Running F&I on My Own
After only 10 days of training, Dave went on vacation and left me in complete charge of all the finance work for the dealership. I was nervous because I wasn't detail-oriented. And a car deal involved dozens of documents, which I needed to get the customer to sign correctly in multiple places. And if you didn't get everything right, the DMV would reject it.

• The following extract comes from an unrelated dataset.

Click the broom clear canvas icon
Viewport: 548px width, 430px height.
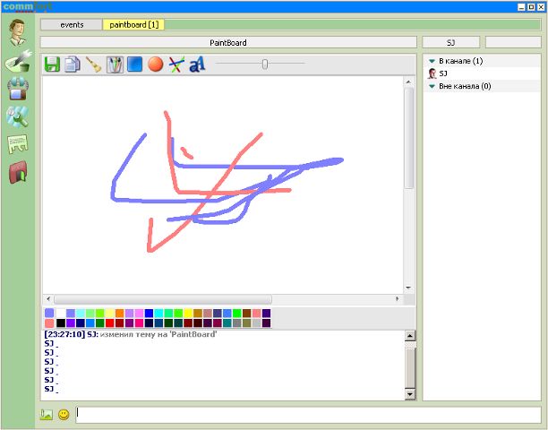coord(93,65)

I made endless checklists to remind me to dot all the i's and cross the t's. But as I gained experience, I became more confident. I even decorated my office to make customers more comfortable. I put up pictures of the beach and some inspirational sayings: fun stuff to relax people.
The Flow of the Deal
The F&I process actually started before I even met the customer. The salesman gave me the credit application to run while they were still negotiating. Often, I'd go out and take a look at the people to get a feel for them. That way, when I met them in the F&I room I could break the ice by making some small talk. For example, if I saw one of them wearing a Green Bay Packers hat, the first thing I'd say to them was, "How about those Packers?" In my time in F&I I talked about all kinds of things I had no real interest in: deer hunting, football, hockey — even cooking.
If the customer's credit score came back over 700, we wanted to make sure they bought a car as quickly as possible and got them out of there. We would tell the salesman to "spot them" (let them take delivery on the spot) before the bank formally approved the loan.

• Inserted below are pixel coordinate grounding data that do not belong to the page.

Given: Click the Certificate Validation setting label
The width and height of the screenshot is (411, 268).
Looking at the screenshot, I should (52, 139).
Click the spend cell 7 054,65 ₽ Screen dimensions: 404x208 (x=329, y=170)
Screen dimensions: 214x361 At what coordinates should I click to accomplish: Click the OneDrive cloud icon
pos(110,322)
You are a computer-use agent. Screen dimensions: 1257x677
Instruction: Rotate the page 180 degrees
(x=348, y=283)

On the other hand, if the customer had really bad credit, we knew there was no way we could sell them a car. So the two ends of the spectrum (the really good and the really bad) were easy to deal with. But the vast majority of customers fell somewhere in between, and it required a lot of work to get them financed.
Most people wanted to finance their car by taking out a loan or leasing it. The dealership had access to wholesale lending rates, called the "buy rate," and loaned this money to the customer at a few percentage points higher, which we called the "sell rate." This was a huge source of revenue for the dealership and it was about 50 percent of the commissions I earned.
Bumping up the interest rate was easy to do because most of our customers didn't know what rate they qualified for. If I sensed that they were uninformed, I could offer them, say, two points over and they would agree to it. If a customer had good credit but didn't know it I could say, "We ran your credit report and, well, I guess you've had a few problems. But I'll do my best to help you out."
A Lucrative Sales Pitch
After the loan was arranged, I tried to sell the customer extra products and services. This was a grueling process but it was where a lot of my commissions came from. The biggest item for me to sell was the extended warranty.
Usually, I'd begin by asking, "How long do you folks plan on keeping your new car?" The answer I wanted was: "I'm going to keep it until the wheels fall off." If I heard this I could easily sell them an extended warranty. But if they said they always traded in after three years I was screwed.
I found a little detail that helped me sell extended warranties. I'd say, "Did you know that your new car has more computer chips in it than the space shuttle?" People were amazed. Then I'd continue, "It's a sophisticated piece of machinery and it's expensive to repair. A transmission problem could be $3,000 or higher."
The other way to sell the extended warranty was to say, "It's cheaper if you buy it now and you can always cancel it if you change your mind." But most people never cancel, because they simply forget about it.